> Document extract:
I still feel amazement at the only defence which (as far as I know) the pretended followers of Antiquity make for the nomination of bishops by the Crown. In the third and fourth centuries, it is well known that every new bishop was elected by the universal suffrage of the laity of the church; and it is to these centuries that the High Episcopalians love to appeal, because they can quote thence out of Cyprian[2] and others in favour of Episcopal authority. When I alleged the dissimilarity in the mode of election, as fatal to this argument in the mouth of an English High Churchman, I was told that "the Crown now represents the Laity!" Such a fiction may be satisfactory to a pettifogging lawyer, but as the basis of a spiritual system is indeed supremely contemptible.

With these considerations on my mind,—while quite aware that some of the bishops were good and valuable men,—I could not help feeling that it would be a perfect misery to me to have to address one of them taken at random as my "Right Reverend Father in God," which seemed like a foul hypocrisy; and when I remembered who had said, "Call no man Father on earth; for one is your Father, who is in heaven:"—words, which not merely in the letter, but still more distinctly in the spirit, forbid the state of feeling which suggested this episcopal appellation,—it did appear to me, as if "Prelacy" had been rightly coupled by the Scotch Puritans with "Popery" as antichristian.

Connected inseparably with this, was the form of Ordination, which, the more I thought of it, seemed the more offensively and outrageously Popish, and quite opposed to the Article on the same subject. In the Article I read, that we were to regard such to be legitimate ministers of the word, as had been duly appointed to this work by those who have public authority for the same. It was evident to me that this very wide phrase was adapted and intended to comprehend the "public authorities" of all the Reformed Churches, and could never have been selected by one who wished to narrow the idea of a legitimate minister to Episcopalian Orders; besides that we know Lutheran and Calvinistic ministers to have been actually admitted in the early times of the Reformed English Church, by the force of that very Article. To this, the only genuine Protestant view of a Church, I gave my most cordial adherence: but when I turned to the Ordination Service, I found the Bishop there, by his authoritative voice, absolutely to bestow on the candidate for Priesthood the power to forgive or retain sins!—"Receive ye the Holy Ghost! Whose sins ye forgive, they are forgiven: whose sins ye retain, they are retained." If the Bishop really had this power, he of course had it only as Bishop, that is, by his consecration; thus it was formally transmitted. To allow this, vested in all the Romish bishops a spiritual power of the highest order, and denied the legitimate priesthood in nearly all the Continental Protestant Churches—a doctrine irreconcilable with the article just referred to and intrinsically to me incredible. That an unspiritual—and it may be, a wicked—man, who can have no pure insight into devout and penitent hearts, and no communion with the Source of holy discernment, could never receive by an outward form the divine power to forgive or retain sins, or the power of bestowing this power, was to me then, as now, as clear and certain as any possible first axiom. Yet if the Bishop had not this power, how profane was the pretension! Thus again I came into rude collision with English Prelacy.

> Stored data:
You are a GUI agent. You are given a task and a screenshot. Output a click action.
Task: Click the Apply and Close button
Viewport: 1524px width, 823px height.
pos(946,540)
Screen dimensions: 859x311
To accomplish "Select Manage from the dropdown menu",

==

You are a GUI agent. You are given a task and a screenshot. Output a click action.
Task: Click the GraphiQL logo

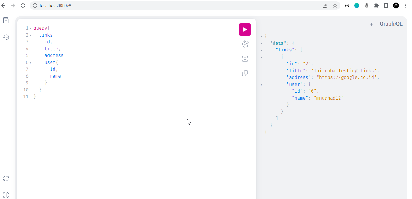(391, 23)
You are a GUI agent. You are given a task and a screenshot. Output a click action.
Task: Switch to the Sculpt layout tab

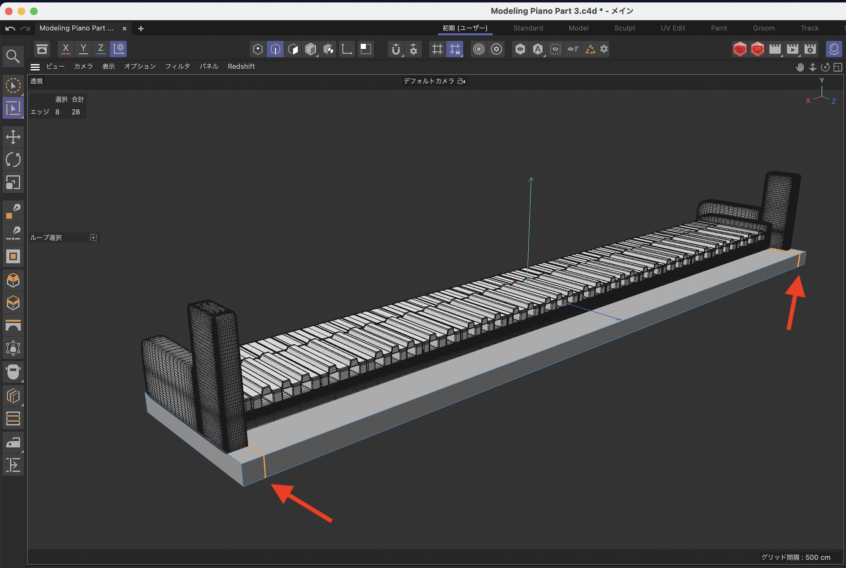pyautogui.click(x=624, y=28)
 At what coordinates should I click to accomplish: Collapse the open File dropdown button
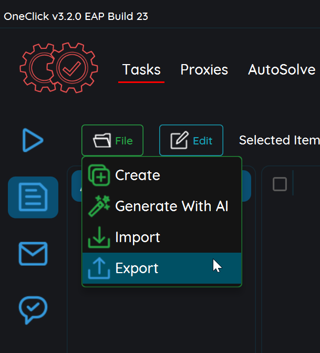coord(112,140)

---

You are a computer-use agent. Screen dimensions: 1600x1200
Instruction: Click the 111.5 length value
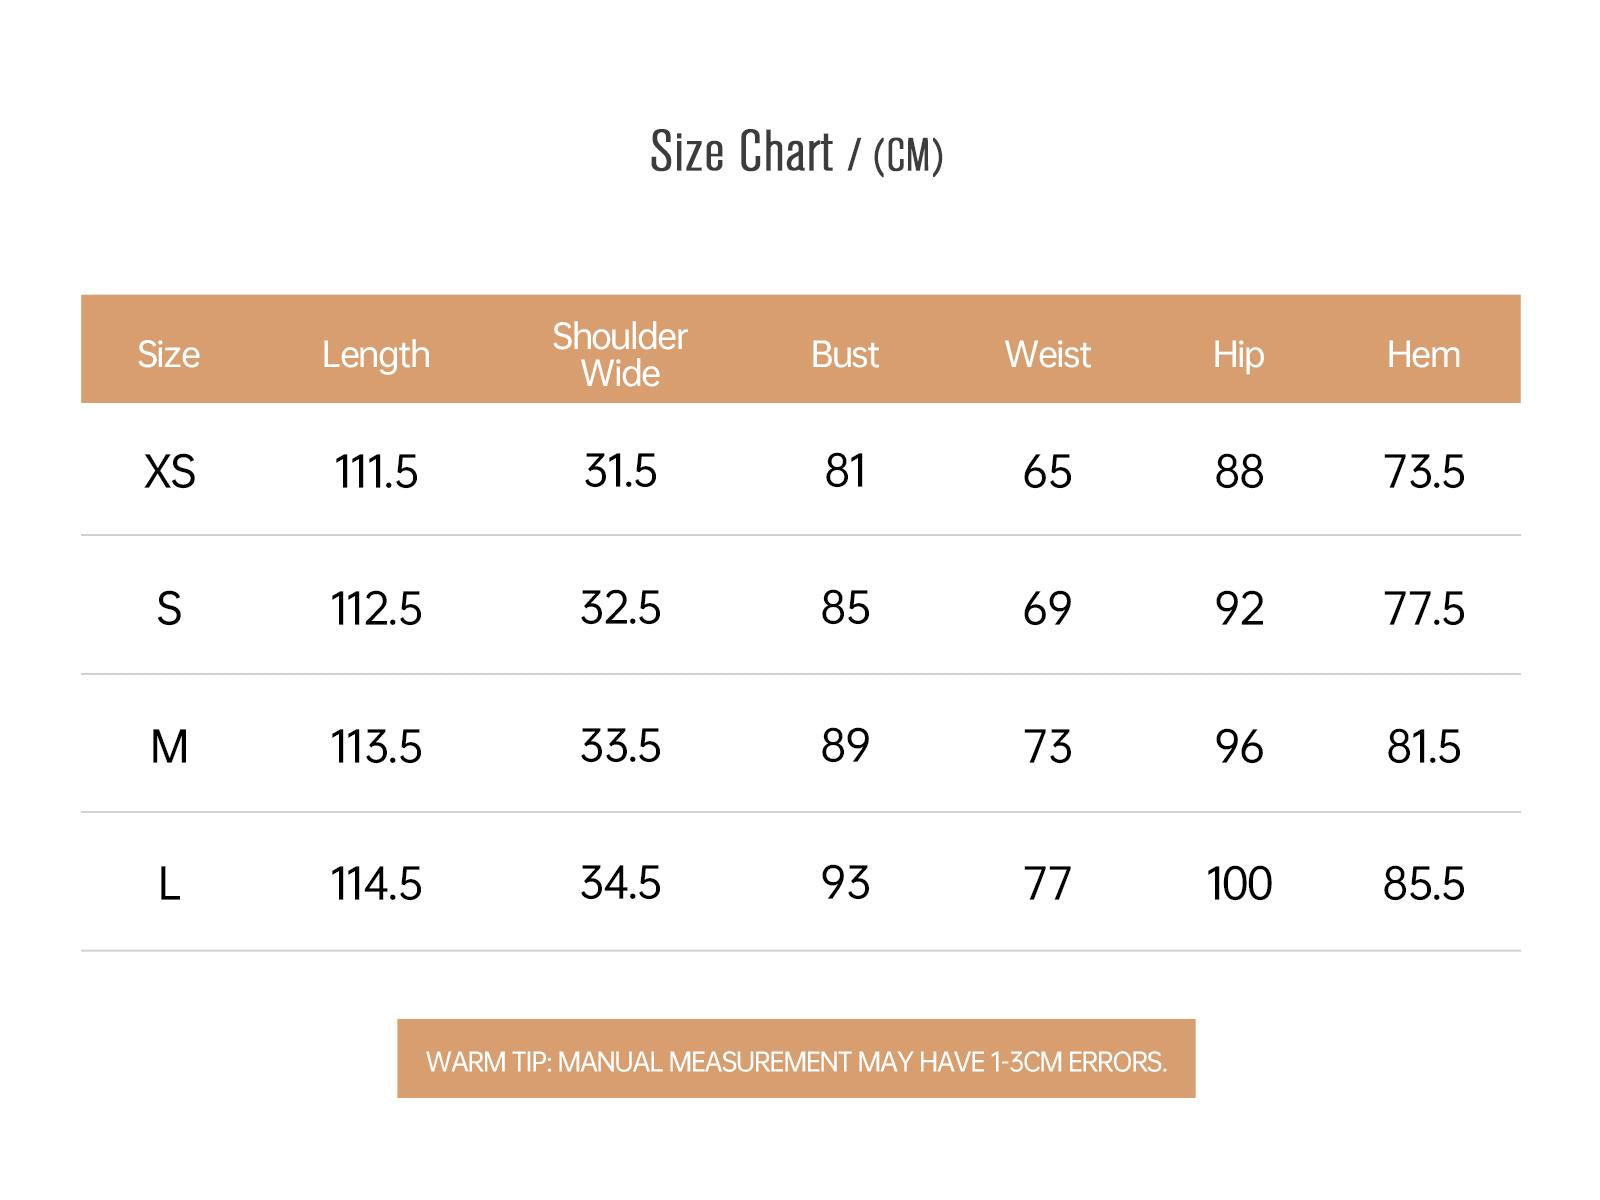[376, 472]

> Set tasks:
A) From the passage on English prelacy, extract everything from "I still feel" down to "indeed supremely contemptible.".
B) According to the passage on English prelacy, how was every new bishop elected in the third and fourth centuries?

> Answer list:
A)
I still feel amazement at the only defence which (as far as I know) the pretended followers of Antiquity make for the nomination of bishops by the Crown. In the third and fourth centuries, it is well known that every new bishop was elected by the universal suffrage of the laity of the church; and it is to these centuries that the High Episcopalians love to appeal, because they can quote thence out of Cyprian[2] and others in favour of Episcopal authority. When I alleged the dissimilarity in the mode of election, as fatal to this argument in the mouth of an English High Churchman, I was told that "the Crown now represents the Laity!" Such a fiction may be satisfactory to a pettifogging lawyer, but as the basis of a spiritual system is indeed supremely contemptible.

B) By the universal suffrage of the laity of the church.